> Something else would not be
ChatGPT tuned for your site.
I suspect a lot of people would be satisfied with anything functionally equivalent regardless of whether it is ChatGPT(TM)-brand.
> GPGPU is not gaming. Unified memory means that Apple Silicon's "RAM" can be compared to VRAM for inference.
The M1 and M2 have a 128-bit memory bus, the same as ordinary dual-channel systems. Only the Pro and Max have more (by 2x and 4x), and it's not obvious that's even the bottleneck here, because the reason they have more is to have enough for the GPU and CPU at the same time, not because a GPU of that size needs that much memory bandwidth when the CPU is idle.

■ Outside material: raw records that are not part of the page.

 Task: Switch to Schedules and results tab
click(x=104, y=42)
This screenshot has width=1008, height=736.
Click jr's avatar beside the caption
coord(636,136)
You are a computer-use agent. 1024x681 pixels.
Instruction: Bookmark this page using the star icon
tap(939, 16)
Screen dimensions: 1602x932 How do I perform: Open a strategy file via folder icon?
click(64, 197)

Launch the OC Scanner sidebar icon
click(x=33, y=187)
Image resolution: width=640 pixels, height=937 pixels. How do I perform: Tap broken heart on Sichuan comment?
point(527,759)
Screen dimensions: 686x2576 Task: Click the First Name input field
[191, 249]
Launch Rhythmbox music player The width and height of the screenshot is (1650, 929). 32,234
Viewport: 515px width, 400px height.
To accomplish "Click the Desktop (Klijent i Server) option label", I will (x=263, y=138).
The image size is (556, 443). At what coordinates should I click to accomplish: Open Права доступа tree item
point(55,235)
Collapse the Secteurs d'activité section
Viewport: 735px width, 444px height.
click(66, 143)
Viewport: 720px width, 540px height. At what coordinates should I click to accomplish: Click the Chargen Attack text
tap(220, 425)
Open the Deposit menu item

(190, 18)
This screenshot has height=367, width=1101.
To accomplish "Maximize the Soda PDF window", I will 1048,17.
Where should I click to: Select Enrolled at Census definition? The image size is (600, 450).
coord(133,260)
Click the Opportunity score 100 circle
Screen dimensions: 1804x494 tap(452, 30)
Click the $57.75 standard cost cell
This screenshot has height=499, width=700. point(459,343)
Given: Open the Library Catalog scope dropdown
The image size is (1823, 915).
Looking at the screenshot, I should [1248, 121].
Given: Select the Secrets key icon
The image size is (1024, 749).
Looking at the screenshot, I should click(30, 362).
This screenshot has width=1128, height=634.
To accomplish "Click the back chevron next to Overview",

For example, the RTX 4070 Ti is about twice as fast at inference as the RTX 3070 Ti, even though it has slightly less memory bandwidth. And the 4070 Ti has only ~25% more memory bandwidth than the M2 Max GPU but is many times faster.
There is presumably a point at which inference becomes bottlenecked by memory bandwidth rather than compute hardware, but the garden variety x86_64 iGPU may not even be past it, and if it is it's not by much.
The interesting things are a) getting the code written to make existing hardware easy to use, and b) maybe introducing some hefty iGPUs into the server systems with 12 channels per socket and wouldn't run out of memory bandwidth even with significantly more compute hardware, and could then be supplied with hundreds of GB worth of RDIMMs.